### Travail à faire
[1] D'après la critique de l'enregistrement de Salome, à quel moment Daniele Gatti a-t-il été licencié par l'Orchestre du Concertgebouw ?
[2] Poursuivez la critique de l'enregistrement de Salome à partir de sa dernière phrase.

### Extrait de page
Le choc entre l’Orchestre du Concertgebouw et son ex-directeur musical Daniele Gatti n’a pas fini de faire des étincelles. Alors que ce dernier était licencié par le premier en été 2018, on annonce en mars 2019 la parution de trois enregistrements – dont cette Salome – réunissant les parties prenantes. Un œil mesquin ne pourra pas s’empêcher d’y voir des excuses mal formulées, ressemblant furieusement à cette boîte de mauvais chocolats que votre voisin vous offre après avoir embouti votre Fiat Punto avec son SUV.
Tout de même, pas de mauvais chocolats ici. Daniele Gatti se saisit de la partition de Strauss avec maestria. Il y déploie un tissu orchestral souple mais dense, puissant, mais toujours à l’écoute des chanteurs. Le Concertgebouw y est d’ailleurs pour beaucoup, comme l’illustre la « Danse des sept voiles », où hautbois, flûte et clarinette solo s’y donnent à cœur joie. Il n’y a finalement que l’acoustique franchement sèche de l’Opéra national des Pays-Bas (ou de la prise de son) pour tempérer nos propos.

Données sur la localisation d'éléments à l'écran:
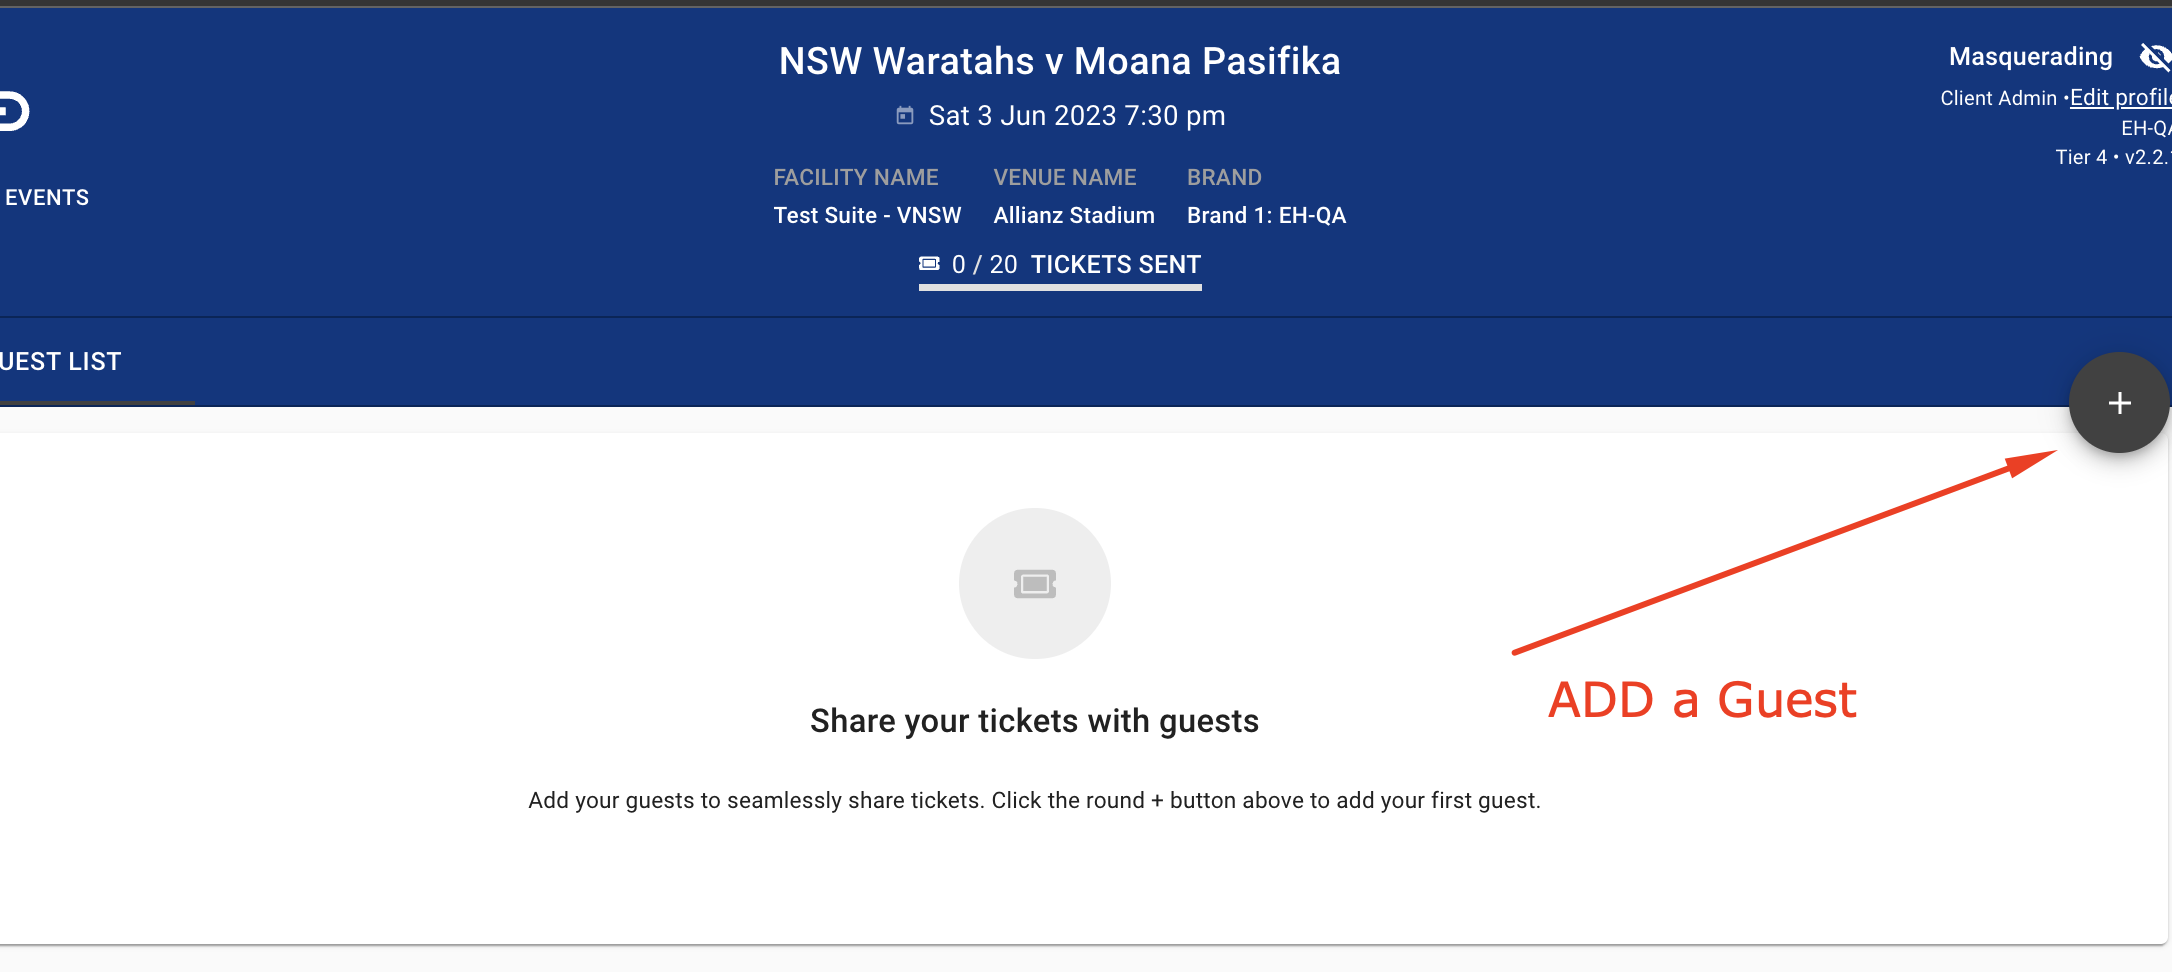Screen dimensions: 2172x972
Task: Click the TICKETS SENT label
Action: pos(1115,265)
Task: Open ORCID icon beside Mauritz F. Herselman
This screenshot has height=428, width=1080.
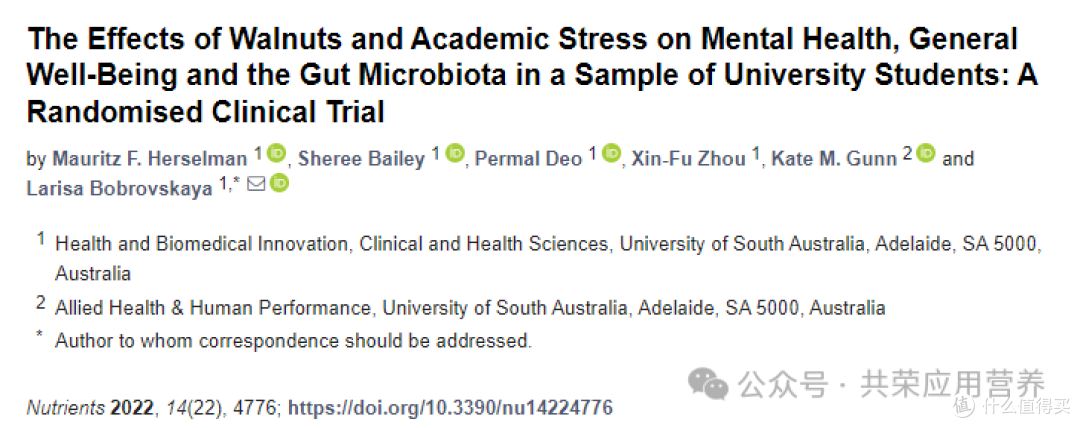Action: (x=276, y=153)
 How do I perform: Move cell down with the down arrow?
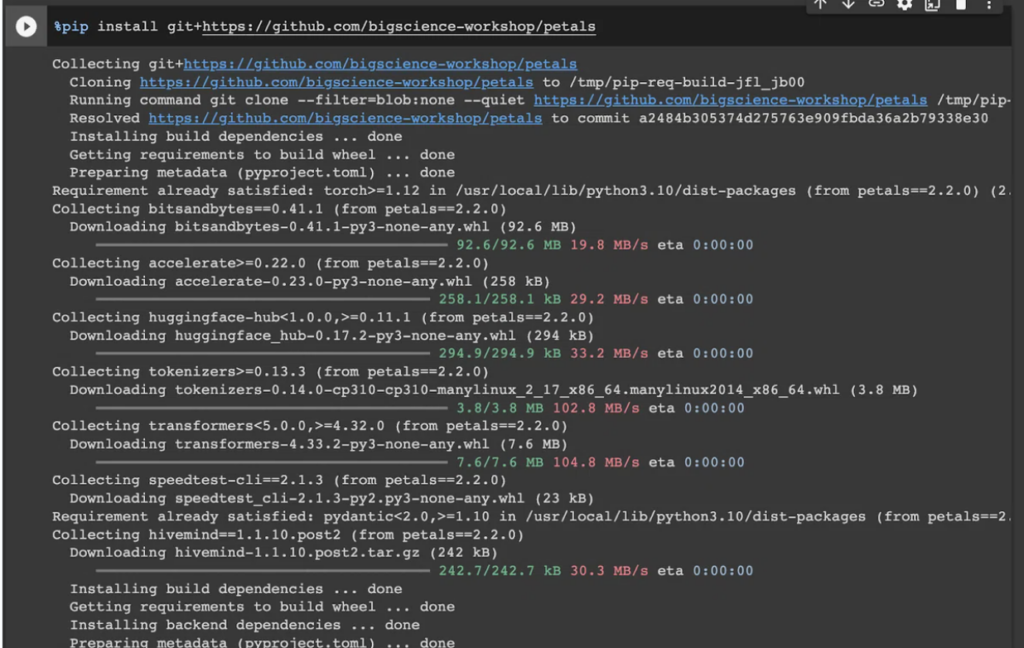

### Réponses attendues
[1] En été 2018.

[2]
Côté plateau, le bilan est plus mitigé : tous les rôles secondaires (Juifs, Nazaréens et autres peuplades moyen-orientales) sont très bien distribués, mais déjà Hanna Hipp semble mise en difficulté par le rôle pourtant modeste du Page d’Hérodias. Le même constat vaut pour Peter Sonn, qui ne peut s’empêcher de chanter une bonne partie de son rôle une tierce au dessus, ce qui explique les difficultés rencontrées en chemin.
C’est avec Evgeny Nikitin que surgit la première grande voix de la soirée. Le baryton est ici en forme héroïque, poussant ses aigus depuis la citerne de Jochanaan sans aucune difficulté : la voix est tranchante mais saine et solide, et l’allemand ne fait aucunement défaut à ce chanteur spécialisé dans le répertoire germanique. Les choses commencent assez bien pour Lance Ryan, qui conserve un ton autoritaire mais généreux lors de ses premières interventions, le tout dans un allemand fort convenable. Mais la voix perd rapidement de son panache avec les premières difficultés, et les aigus ne passent plus qu’en force (tenus et plats) ou en voix de tête.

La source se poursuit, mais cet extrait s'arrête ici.